# [SUPPLIED TEXT]
►
Segregation Outcomes: Despite different decision mechanisms, all agent types that converged reached similar segregation levels (~55-58% like neighbors). This supports Schelling’s original insight that segregation emerges from mild preferences, regardless of the specific decision process. However, LLM agents achieved these patterns with significantly less extreme clustering.
Memory Effects: Persistent memory had a profound stabilizing effect, reducing extreme segregation (“ghetto” formation) by 53.8% (p=0.018) and accelerating convergence by 15% compared to memoryless LLM agents. Memory-enhanced agents required only 84±14 steps to converge—the fastest of all agent types. This suggests that relationship history and social ties create “friction” that prevents the cascade effects leading to complete spatial separation.
Implications for Agent-Based Modeling and Real-World Applications
What Mechanical ABMs Might Be Misleading Us About
The 50% convergence rate of mechanical agents suggests a fundamental instability in traditional Schelling implementations that may not reflect reality. Real neighborhoods don’t typically cycle endlessly between configurations—they tend to reach relatively stable patterns, even if those patterns evolve slowly over time. This discrepancy points to several potential misunderstandings:
The Fragility of Integration: Mechanical models may overstate how easily integrated neighborhoods tip into segregation. Our finding that LLM agents achieve similar overall segregation levels (~55-58%) but with significantly reduced extreme clustering suggests that complete racial isolation may be less inevitable than mechanical models predict. The continuous best-response dynamics of utility maximizers create artificial cascades that human satisficing behavior naturally dampens.
The Role of Social Friction: Traditional ABMs treat residential mobility as frictionless—agents move instantly when their threshold is violated. But our memory-enhanced LLM results show that social relationships create substantial “stickiness” that mechanical models miss entirely. This friction isn’t just computational noise; it represents real social bonds, community investment, and the psychological costs of uprooting that shape actual residential decisions.
Threshold Homogeneity: Mechanical agents typically assume uniform preference thresholds across populations. LLM agents, by contrast, exhibit heterogeneous responses to identical neighborhood compositions based on their individual histories and contexts. This heterogeneity may be crucial for understanding why some diverse neighborhoods remain stable while others experience rapid demographic change.
Advantages of LLM-Based Agents
Beyond the computational findings, LLM agents offer several conceptual advantages:
Contextual Decision-Making: While mechanical agents see only numbers (3 red neighbors, 5 blue neighbors), LLM agents can incorporate the qualitative aspects of those relationships. A long-time neighbor of a different race becomes distinct from a new arrival. This mirrors how real residents make decisions based on relationship quality, not just demographic counts.
◄
# [INFORMATION SHOWN]
►
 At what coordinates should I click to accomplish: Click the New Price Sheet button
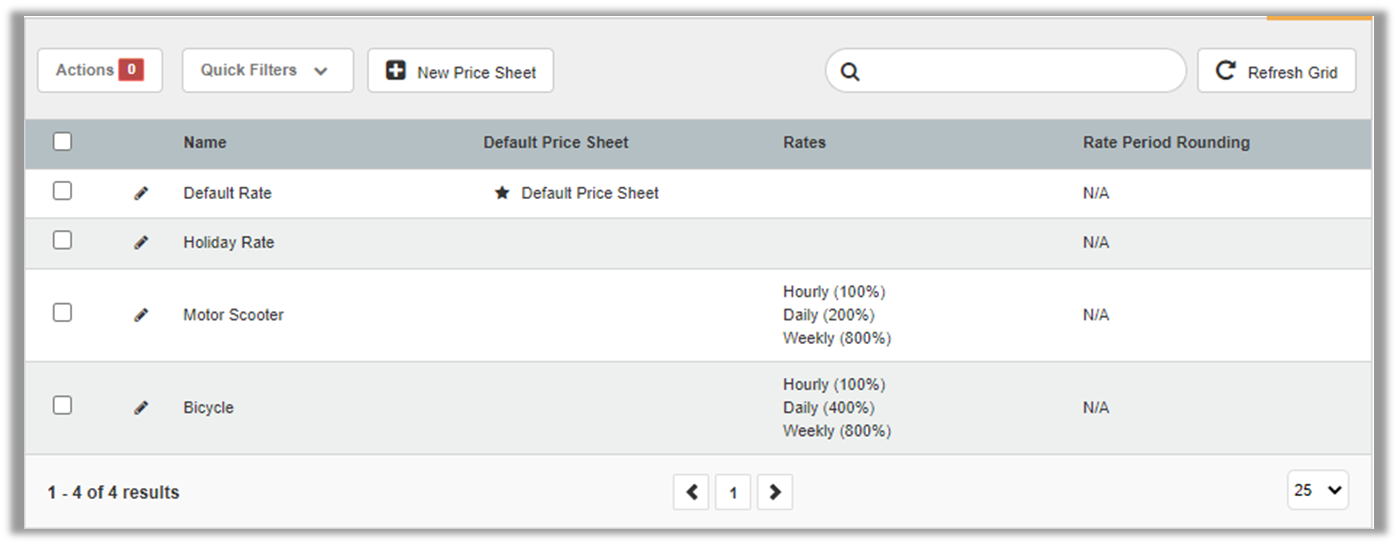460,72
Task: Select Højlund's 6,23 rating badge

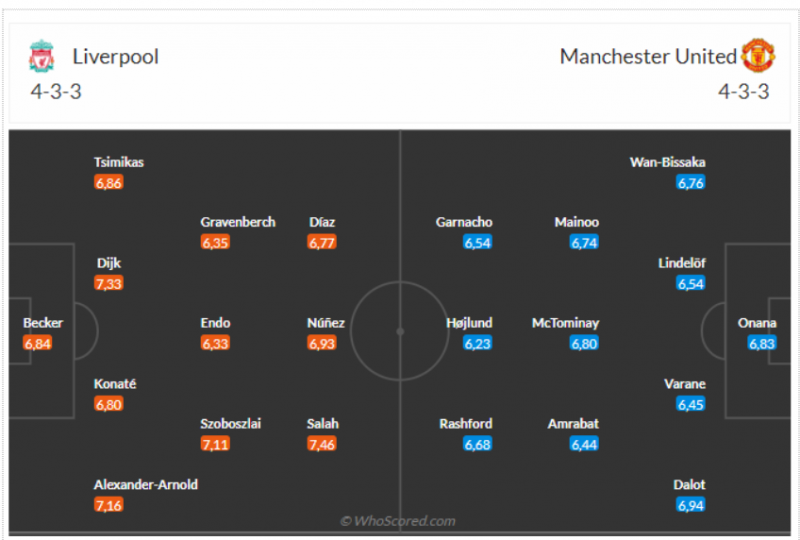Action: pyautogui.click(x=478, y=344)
◄
# [DESCRIPTION OF THE TASK]
From the passage on segregation models, extract the part starting with "Segregation Outcomes: Despite" and going on through "complete spatial separation.". The material plays no part in the work here.

# [REPLY TO THE EXERCISE]
Segregation Outcomes: Despite different decision mechanisms, all agent types that converged reached similar segregation levels (~55-58% like neighbors). This supports Schelling’s original insight that segregation emerges from mild preferences, regardless of the specific decision process. However, LLM agents achieved these patterns with significantly less extreme clustering.
Memory Effects: Persistent memory had a profound stabilizing effect, reducing extreme segregation (“ghetto” formation) by 53.8% (p=0.018) and accelerating convergence by 15% compared to memoryless LLM agents. Memory-enhanced agents required only 84±14 steps to converge—the fastest of all agent types. This suggests that relationship history and social ties create “friction” that prevents the cascade effects leading to complete spatial separation.